Cataract formation represents a serious problem in the elderly, with approximately 25% of the population aged >65 years and about 50% aged >80 years experiencing a serious loss of vision as a result of this condition. Not only do
cataracts diminish quality of life, they also impose a severe strain on global healthcare budgets. In the US, 43% of all visits to ophthalmologists by Medicare patients are associated with
cataract. Surgery represents the standard treatment of this condition, and 1.35 million
cataract operations are performed annually in the US, costing 3.5 billion US dollars (year of costing, 1998). Unfortunately, the costs of surgical treatment and the fact that the number of patients exceeds surgical capacities result in many patients being blinded by
cataracts worldwide. This situation is particularly serious in developing countries; worldwide 17 million people are blind because of
cataract formation, and the problem will grow in parallel with aging of the population. In any event, surgical removal of
cataracts may not represent the optimal
solution. Although generally recognised as being one of the safest operations, there is a significant complication rate associated with this
surgical procedure. Opacification of the posterior lens
capsule occurs in 30-50% of patients within 2 years of
cataract removal and requires
laser treatment, a further 0.8% experience
retinal detachments, approximately 1% are rehospitalised for corneal problems, and about 0.1% develop
endophthalmitis. Although the risks are small, the large number of procedures performed means that 26,000 individuals develop serious complications as a result of
cataract surgery annually in the US alone.
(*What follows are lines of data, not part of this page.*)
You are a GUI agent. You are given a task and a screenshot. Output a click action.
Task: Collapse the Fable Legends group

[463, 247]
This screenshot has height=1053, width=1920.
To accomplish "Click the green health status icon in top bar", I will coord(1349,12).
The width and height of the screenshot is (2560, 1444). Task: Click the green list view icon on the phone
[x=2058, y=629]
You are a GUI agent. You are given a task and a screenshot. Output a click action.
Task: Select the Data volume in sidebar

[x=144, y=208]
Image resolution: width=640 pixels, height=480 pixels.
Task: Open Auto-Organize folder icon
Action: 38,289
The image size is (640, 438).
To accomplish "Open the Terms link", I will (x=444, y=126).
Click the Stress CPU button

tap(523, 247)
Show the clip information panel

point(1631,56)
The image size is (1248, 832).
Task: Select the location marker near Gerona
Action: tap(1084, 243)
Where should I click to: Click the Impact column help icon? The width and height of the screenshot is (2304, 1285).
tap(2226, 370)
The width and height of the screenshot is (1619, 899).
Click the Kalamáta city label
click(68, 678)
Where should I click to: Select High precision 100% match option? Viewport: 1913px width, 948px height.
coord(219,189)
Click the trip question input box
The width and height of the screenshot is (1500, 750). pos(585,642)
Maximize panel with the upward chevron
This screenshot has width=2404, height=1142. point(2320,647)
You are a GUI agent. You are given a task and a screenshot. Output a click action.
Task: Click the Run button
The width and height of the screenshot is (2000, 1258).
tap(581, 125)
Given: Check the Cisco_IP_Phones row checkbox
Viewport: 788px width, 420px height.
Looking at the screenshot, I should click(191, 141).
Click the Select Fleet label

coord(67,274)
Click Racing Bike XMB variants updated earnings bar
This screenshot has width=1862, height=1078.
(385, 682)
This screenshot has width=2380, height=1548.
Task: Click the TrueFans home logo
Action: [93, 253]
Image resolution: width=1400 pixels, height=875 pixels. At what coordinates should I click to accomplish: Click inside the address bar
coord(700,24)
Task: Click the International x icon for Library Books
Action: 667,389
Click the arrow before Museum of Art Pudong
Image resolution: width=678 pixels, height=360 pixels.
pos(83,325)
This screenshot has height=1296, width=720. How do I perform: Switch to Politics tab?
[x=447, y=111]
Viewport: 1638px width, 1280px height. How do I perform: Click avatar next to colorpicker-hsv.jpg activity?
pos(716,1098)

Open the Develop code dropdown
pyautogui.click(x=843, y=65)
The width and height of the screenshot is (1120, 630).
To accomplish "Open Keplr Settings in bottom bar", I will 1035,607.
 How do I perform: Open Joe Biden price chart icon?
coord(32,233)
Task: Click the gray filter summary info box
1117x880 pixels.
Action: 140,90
Thus, risk and cost factors drive the investigation of
pharmaceutical approaches to the maintenance of lens transparency. The role of
free radical-induced
lipid oxidation in the development of
cataracts has been identified. Initial stages of
cataract are characterised by the accumulation of primary (diene conjugates, cetodienes) lipid peroxidation (LPO) products, while in later stages there is a prevalence of LPO fluorescent end-products. A reliable increase in oxiproducts of fatty acyl content of lenticular
lipids was shown by a direct gas chromatography technique producing
fatty acid fluorine-substituted derivatives. The
lens opacity degree correlates with the level of the LPO fluorescent end-product accumulation in its tissue, accompanied by sulfhydryl group oxidation of
lens proteins due to a decrease of
reduced glutathione concentration in the lens. The injection of LPO products into the vitreous has been shown to induce
cataract. It is concluded that
peroxide damage of the lens fibre membranes may be the initial cause of
cataract development.
N-acetylcarnosine (as the ophthalmic
drug Can-C), has been found to be suitable for the nonsurgical prevention and treatment of age-related
cataracts. This molecule protects the crystalline lens from oxidative stress-induced damage, and in a recent clinical trial it was shown to produce an effective, safe and long-term improvement in sight. When administered topically to the eye in the form of Can-C,
N-acetylcarnosine functions as a time-release
prodrug form of
L-carnosine resistant to hydrolysis with
carnosinase.
N-acetylcarnosine has potential as an in vivo universal
antioxidant because of its ability to protect against oxidative stress in the
lipid phase of
biological cellular membranes and in the aqueous environment by a gradual intraocular turnover into
L-carnosine. In our study the clinical effects of a topical
solution of
N-acetylcarnosine (Can-C) on
lens opacities were examined in patients with
cataracts and in canines with age-related
cataracts. These data showed that
N-acetylcarnosine is effective in the management of age-related
cataract reversal and prevention both in human and in canine eyes.